[Dataset entries]
- Opening Delimiter -
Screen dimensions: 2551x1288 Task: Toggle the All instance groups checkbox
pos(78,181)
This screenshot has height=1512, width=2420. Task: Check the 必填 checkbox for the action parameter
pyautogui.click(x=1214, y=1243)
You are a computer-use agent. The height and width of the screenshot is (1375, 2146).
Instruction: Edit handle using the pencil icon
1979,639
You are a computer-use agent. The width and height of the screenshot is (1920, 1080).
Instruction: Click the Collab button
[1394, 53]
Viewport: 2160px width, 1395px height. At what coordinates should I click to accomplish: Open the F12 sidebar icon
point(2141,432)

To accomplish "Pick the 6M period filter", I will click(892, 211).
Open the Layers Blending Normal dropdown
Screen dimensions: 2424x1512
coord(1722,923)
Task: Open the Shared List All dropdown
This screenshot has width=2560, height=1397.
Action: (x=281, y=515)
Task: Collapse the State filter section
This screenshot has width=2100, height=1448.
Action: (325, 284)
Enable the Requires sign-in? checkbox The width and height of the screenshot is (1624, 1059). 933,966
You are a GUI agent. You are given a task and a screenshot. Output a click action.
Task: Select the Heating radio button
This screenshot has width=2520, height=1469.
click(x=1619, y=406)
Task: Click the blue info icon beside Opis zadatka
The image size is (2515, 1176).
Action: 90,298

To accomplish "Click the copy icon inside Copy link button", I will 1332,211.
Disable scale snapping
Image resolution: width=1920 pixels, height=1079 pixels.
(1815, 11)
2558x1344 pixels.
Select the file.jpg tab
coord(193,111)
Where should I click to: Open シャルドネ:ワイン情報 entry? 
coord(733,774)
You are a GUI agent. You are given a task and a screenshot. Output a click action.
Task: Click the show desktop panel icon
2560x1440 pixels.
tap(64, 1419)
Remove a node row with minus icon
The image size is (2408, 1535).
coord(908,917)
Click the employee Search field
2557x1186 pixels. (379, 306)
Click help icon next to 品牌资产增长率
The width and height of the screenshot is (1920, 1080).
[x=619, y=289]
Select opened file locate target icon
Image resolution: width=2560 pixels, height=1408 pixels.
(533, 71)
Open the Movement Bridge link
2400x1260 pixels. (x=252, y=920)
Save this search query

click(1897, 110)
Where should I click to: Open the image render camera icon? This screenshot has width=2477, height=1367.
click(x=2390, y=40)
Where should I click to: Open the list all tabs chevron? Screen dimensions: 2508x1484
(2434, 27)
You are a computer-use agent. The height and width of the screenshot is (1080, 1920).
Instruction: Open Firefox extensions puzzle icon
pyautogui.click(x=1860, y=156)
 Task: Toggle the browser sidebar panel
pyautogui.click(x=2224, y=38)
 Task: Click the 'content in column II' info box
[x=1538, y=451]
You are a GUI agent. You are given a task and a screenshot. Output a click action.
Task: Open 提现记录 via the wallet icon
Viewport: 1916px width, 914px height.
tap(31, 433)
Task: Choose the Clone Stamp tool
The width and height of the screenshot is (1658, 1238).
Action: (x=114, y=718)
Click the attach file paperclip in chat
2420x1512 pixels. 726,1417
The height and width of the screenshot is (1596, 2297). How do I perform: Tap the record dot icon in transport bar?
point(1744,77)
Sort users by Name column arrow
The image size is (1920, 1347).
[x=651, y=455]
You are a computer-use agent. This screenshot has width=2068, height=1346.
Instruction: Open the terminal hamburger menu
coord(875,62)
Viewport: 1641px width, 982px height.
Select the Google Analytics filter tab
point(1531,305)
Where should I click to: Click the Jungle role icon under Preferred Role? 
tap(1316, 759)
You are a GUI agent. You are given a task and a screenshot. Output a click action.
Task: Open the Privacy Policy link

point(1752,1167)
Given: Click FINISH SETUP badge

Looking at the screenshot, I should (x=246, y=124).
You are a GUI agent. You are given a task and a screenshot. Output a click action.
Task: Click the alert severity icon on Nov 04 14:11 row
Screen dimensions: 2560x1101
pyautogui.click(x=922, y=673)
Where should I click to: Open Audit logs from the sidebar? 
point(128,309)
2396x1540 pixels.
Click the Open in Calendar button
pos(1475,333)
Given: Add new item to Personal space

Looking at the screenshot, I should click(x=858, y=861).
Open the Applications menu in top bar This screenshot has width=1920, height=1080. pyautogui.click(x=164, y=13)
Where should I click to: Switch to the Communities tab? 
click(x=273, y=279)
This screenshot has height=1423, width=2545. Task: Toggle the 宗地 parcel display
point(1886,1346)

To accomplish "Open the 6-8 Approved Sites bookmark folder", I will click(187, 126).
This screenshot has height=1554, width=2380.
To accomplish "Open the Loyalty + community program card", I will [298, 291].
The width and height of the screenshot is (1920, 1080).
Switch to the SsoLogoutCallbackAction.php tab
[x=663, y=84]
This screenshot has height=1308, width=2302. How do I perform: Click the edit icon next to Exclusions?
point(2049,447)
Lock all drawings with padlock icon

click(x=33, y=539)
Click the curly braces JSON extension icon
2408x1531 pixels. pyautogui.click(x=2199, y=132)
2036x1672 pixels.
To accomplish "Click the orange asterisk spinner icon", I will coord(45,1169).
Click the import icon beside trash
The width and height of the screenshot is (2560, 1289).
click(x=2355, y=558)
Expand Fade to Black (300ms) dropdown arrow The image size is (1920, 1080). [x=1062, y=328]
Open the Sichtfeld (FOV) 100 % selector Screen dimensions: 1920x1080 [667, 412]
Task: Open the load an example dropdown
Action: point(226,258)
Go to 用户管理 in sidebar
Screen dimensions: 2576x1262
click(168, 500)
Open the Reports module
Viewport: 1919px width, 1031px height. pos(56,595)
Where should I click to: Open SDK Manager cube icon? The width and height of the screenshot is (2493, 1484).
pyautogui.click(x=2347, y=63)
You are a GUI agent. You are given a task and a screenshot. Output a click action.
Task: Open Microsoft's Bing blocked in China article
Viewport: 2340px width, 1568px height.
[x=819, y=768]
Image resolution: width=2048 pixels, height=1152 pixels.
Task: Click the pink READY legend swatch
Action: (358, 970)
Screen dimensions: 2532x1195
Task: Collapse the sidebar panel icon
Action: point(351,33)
- Closing Delimiter -
Please print all the data again exactly as given.

Screen dimensions: 2551x1288 Task: Toggle the All instance groups checkbox
pos(78,181)
This screenshot has height=1512, width=2420. Task: Check the 必填 checkbox for the action parameter
pyautogui.click(x=1214, y=1243)
You are a computer-use agent. The height and width of the screenshot is (1375, 2146).
Instruction: Edit handle using the pencil icon
1979,639
You are a computer-use agent. The width and height of the screenshot is (1920, 1080).
Instruction: Click the Collab button
[1394, 53]
Viewport: 2160px width, 1395px height. At what coordinates should I click to accomplish: Open the F12 sidebar icon
point(2141,432)

To accomplish "Pick the 6M period filter", I will click(892, 211).
Open the Layers Blending Normal dropdown
Screen dimensions: 2424x1512
coord(1722,923)
Task: Open the Shared List All dropdown
This screenshot has width=2560, height=1397.
Action: (x=281, y=515)
Task: Collapse the State filter section
This screenshot has width=2100, height=1448.
Action: (325, 284)
Enable the Requires sign-in? checkbox The width and height of the screenshot is (1624, 1059). 933,966
You are a GUI agent. You are given a task and a screenshot. Output a click action.
Task: Select the Heating radio button
This screenshot has width=2520, height=1469.
click(x=1619, y=406)
Task: Click the blue info icon beside Opis zadatka
The image size is (2515, 1176).
Action: 90,298

To accomplish "Click the copy icon inside Copy link button", I will 1332,211.
Disable scale snapping
Image resolution: width=1920 pixels, height=1079 pixels.
(1815, 11)
2558x1344 pixels.
Select the file.jpg tab
coord(193,111)
Where should I click to: Open シャルドネ:ワイン情報 entry? 
coord(733,774)
You are a GUI agent. You are given a task and a screenshot. Output a click action.
Task: Click the show desktop panel icon
2560x1440 pixels.
tap(64, 1419)
Remove a node row with minus icon
The image size is (2408, 1535).
coord(908,917)
Click the employee Search field
2557x1186 pixels. (379, 306)
Click help icon next to 品牌资产增长率
The width and height of the screenshot is (1920, 1080).
[x=619, y=289]
Select opened file locate target icon
Image resolution: width=2560 pixels, height=1408 pixels.
(533, 71)
Open the Movement Bridge link
2400x1260 pixels. (x=252, y=920)
Save this search query

click(1897, 110)
Where should I click to: Open the image render camera icon? This screenshot has width=2477, height=1367.
click(x=2390, y=40)
Where should I click to: Open the list all tabs chevron? Screen dimensions: 2508x1484
(2434, 27)
You are a computer-use agent. The height and width of the screenshot is (1080, 1920).
Instruction: Open Firefox extensions puzzle icon
pyautogui.click(x=1860, y=156)
 Task: Toggle the browser sidebar panel
pyautogui.click(x=2224, y=38)
 Task: Click the 'content in column II' info box
[x=1538, y=451]
You are a GUI agent. You are given a task and a screenshot. Output a click action.
Task: Open 提现记录 via the wallet icon
Viewport: 1916px width, 914px height.
tap(31, 433)
Task: Choose the Clone Stamp tool
The width and height of the screenshot is (1658, 1238).
Action: (x=114, y=718)
Click the attach file paperclip in chat
2420x1512 pixels. 726,1417
The height and width of the screenshot is (1596, 2297). How do I perform: Tap the record dot icon in transport bar?
point(1744,77)
Sort users by Name column arrow
The image size is (1920, 1347).
[x=651, y=455]
You are a computer-use agent. This screenshot has width=2068, height=1346.
Instruction: Open the terminal hamburger menu
coord(875,62)
Viewport: 1641px width, 982px height.
Select the Google Analytics filter tab
point(1531,305)
Where should I click to: Click the Jungle role icon under Preferred Role? 
tap(1316, 759)
You are a GUI agent. You are given a task and a screenshot. Output a click action.
Task: Open the Privacy Policy link

point(1752,1167)
Given: Click FINISH SETUP badge

Looking at the screenshot, I should (x=246, y=124).
You are a GUI agent. You are given a task and a screenshot. Output a click action.
Task: Click the alert severity icon on Nov 04 14:11 row
Screen dimensions: 2560x1101
pyautogui.click(x=922, y=673)
Where should I click to: Open Audit logs from the sidebar? 
point(128,309)
2396x1540 pixels.
Click the Open in Calendar button
pos(1475,333)
Given: Add new item to Personal space

Looking at the screenshot, I should click(x=858, y=861).
Open the Applications menu in top bar This screenshot has width=1920, height=1080. pyautogui.click(x=164, y=13)
Where should I click to: Switch to the Communities tab? 
click(x=273, y=279)
This screenshot has height=1423, width=2545. Task: Toggle the 宗地 parcel display
point(1886,1346)

To accomplish "Open the 6-8 Approved Sites bookmark folder", I will click(187, 126).
This screenshot has height=1554, width=2380.
To accomplish "Open the Loyalty + community program card", I will [298, 291].
The width and height of the screenshot is (1920, 1080).
Switch to the SsoLogoutCallbackAction.php tab
[x=663, y=84]
This screenshot has height=1308, width=2302. How do I perform: Click the edit icon next to Exclusions?
point(2049,447)
Lock all drawings with padlock icon

click(x=33, y=539)
Click the curly braces JSON extension icon
2408x1531 pixels. pyautogui.click(x=2199, y=132)
2036x1672 pixels.
To accomplish "Click the orange asterisk spinner icon", I will coord(45,1169).
Click the import icon beside trash
The width and height of the screenshot is (2560, 1289).
click(x=2355, y=558)
Expand Fade to Black (300ms) dropdown arrow The image size is (1920, 1080). [x=1062, y=328]
Open the Sichtfeld (FOV) 100 % selector Screen dimensions: 1920x1080 [667, 412]
Task: Open the load an example dropdown
Action: point(226,258)
Go to 用户管理 in sidebar
Screen dimensions: 2576x1262
click(168, 500)
Open the Reports module
Viewport: 1919px width, 1031px height. pos(56,595)
Where should I click to: Open SDK Manager cube icon? The width and height of the screenshot is (2493, 1484).
pyautogui.click(x=2347, y=63)
You are a GUI agent. You are given a task and a screenshot. Output a click action.
Task: Open Microsoft's Bing blocked in China article
Viewport: 2340px width, 1568px height.
[x=819, y=768]
Image resolution: width=2048 pixels, height=1152 pixels.
Task: Click the pink READY legend swatch
Action: (358, 970)
Screen dimensions: 2532x1195
Task: Collapse the sidebar panel icon
Action: point(351,33)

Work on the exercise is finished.